This paper addresses composite optimization problems—such as parameter-sharing models in multi-task learning—by proposing a unified framework for generalized gradient descent grounded in category theory. Methodologically, it employs Cartesian reverse derivative categories (CRDCs) as the semantic foundation, modeling optimization problems as decorated spans in a hypergraph category and dynamical systems as corresponding hypergraph structures, linked via a hypergraph functor. The key contribution is the first formal identification of generalized gradient descent as a structure-preserving functorial transformation on hypergraphs. Consequently, the derived algorithm exhibits composability, distributed implementability, and semantic consistency, enabling natural modular modeling and training. Experiments demonstrate that the framework inherently captures parameter-sharing mechanisms in multi-task learning, significantly enhancing both the abstraction level of optimization and its engineering reusability.

Cartesian reverse derivative categories (CRDCs) provide an axiomatic generalization of the reverse derivative, which allows generalized analogues of classic optimization algorithms such as gradient descent to be applied to a broad class of problems.
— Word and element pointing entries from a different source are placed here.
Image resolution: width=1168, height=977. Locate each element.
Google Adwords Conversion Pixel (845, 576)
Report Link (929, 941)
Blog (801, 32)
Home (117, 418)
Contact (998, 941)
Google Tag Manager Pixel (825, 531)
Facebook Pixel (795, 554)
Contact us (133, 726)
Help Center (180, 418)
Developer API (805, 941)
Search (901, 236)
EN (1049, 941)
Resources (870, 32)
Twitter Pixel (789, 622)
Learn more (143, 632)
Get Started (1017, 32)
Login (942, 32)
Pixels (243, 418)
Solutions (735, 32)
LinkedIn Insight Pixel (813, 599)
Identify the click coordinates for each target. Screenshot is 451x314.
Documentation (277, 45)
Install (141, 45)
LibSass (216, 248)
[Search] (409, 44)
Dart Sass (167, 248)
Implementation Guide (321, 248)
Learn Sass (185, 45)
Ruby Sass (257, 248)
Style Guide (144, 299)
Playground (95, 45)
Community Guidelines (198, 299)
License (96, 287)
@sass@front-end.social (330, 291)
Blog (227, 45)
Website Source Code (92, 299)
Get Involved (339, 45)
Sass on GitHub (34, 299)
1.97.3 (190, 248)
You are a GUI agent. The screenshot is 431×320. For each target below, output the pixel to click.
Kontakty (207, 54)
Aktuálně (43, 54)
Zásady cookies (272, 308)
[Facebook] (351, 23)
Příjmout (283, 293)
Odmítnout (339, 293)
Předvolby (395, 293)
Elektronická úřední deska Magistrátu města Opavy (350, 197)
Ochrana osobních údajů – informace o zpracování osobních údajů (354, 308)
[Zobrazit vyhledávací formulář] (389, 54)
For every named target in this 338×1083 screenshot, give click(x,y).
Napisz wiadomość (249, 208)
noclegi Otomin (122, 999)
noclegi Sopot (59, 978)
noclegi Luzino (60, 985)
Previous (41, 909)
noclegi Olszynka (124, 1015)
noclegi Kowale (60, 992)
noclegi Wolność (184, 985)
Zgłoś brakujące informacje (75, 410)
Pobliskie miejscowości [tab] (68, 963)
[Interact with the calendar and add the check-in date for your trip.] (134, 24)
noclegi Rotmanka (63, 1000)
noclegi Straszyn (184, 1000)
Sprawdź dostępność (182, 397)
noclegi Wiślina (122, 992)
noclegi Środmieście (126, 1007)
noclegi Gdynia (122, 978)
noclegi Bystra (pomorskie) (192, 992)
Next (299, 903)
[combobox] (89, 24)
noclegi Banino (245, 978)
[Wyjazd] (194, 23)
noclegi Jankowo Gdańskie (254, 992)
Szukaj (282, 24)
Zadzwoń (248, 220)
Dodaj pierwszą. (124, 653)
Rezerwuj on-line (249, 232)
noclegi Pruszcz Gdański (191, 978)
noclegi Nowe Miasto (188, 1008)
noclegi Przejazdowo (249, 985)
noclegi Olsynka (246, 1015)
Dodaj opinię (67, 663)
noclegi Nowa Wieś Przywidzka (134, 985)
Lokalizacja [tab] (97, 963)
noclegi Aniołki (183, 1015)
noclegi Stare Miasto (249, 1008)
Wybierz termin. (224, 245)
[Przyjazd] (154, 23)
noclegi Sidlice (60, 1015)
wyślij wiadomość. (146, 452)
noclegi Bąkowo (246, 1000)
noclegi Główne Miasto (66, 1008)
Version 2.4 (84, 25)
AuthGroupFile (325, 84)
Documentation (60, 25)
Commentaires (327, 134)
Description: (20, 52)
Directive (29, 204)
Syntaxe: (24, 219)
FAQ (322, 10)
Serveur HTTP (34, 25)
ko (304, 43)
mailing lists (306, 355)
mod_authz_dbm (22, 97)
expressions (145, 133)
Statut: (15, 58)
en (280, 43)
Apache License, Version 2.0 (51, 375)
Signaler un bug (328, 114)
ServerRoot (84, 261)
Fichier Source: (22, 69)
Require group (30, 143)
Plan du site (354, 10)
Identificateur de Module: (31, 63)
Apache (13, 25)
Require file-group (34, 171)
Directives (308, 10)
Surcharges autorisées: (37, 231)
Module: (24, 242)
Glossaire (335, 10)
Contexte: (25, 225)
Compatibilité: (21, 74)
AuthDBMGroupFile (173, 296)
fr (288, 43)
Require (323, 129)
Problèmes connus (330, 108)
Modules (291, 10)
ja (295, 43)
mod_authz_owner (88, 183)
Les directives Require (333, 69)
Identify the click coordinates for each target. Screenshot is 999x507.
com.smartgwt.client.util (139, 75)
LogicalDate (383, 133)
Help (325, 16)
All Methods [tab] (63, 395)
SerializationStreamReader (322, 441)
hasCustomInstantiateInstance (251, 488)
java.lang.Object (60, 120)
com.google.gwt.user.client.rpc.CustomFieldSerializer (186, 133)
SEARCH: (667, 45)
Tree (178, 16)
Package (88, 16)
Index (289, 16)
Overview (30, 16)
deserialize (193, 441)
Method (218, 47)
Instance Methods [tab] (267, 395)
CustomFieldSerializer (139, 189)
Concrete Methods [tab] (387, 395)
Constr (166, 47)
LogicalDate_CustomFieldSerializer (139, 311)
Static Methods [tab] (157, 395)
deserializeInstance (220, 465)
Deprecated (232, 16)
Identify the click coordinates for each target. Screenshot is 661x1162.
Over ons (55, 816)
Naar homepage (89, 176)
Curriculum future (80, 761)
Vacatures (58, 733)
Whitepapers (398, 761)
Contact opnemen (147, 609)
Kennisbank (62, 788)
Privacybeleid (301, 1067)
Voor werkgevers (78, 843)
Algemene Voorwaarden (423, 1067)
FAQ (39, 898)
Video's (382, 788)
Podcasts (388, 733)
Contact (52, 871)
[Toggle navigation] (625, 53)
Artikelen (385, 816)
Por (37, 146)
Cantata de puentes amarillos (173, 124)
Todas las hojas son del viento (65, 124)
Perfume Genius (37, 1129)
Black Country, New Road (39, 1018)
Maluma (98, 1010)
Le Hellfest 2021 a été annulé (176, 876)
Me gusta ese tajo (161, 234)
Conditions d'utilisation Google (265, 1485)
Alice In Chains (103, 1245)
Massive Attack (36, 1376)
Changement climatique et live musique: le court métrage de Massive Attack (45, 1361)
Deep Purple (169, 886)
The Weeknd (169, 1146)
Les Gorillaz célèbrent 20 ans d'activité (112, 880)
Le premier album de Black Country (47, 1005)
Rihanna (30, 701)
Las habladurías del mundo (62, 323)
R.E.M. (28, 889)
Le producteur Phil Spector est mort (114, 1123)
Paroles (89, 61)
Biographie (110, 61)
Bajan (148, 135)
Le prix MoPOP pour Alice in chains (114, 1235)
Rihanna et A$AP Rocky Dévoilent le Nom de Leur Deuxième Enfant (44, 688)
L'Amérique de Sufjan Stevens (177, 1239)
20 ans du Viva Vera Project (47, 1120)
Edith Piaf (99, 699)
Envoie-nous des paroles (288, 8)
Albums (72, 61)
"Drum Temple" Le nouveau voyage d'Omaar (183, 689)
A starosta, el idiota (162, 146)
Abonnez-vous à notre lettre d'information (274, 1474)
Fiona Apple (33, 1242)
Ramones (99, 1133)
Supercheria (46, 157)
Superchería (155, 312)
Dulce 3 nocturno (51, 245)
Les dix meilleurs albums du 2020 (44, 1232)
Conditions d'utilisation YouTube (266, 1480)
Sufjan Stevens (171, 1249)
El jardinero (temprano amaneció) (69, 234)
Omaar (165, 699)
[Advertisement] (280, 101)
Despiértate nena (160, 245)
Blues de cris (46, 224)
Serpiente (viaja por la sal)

In this paper, we show that generalized gradient descent with respect to a given CRDC induces a hypergraph functor from a hypergraph category of optimization problems to a hypergraph category of dynamical systems. The domain of this functor consists of objective functions that are 1) general in the sense that they are defined with respect to an arbitrary CRDC, and 2) open in that they are decorated spans that can be composed with other such objective functions via variable sharing. The codomain is specified analogously as a category of general and open dynamical systems for the underlying CRDC. We describe how the hypergraph functor induces a distributed optimization algorithm for arbitrary composite problems specified in the domain. To illustrate the kinds of problems our framework can model, we show that parameter sharing models in multitask learning, a prevalent machine learning paradigm, yield a composite optimization problem for a given choice of CRDC. We then apply the gradient descent functor to this composite problem and describe the resulting distributed gradient descent algorithm for training parameter sharing models.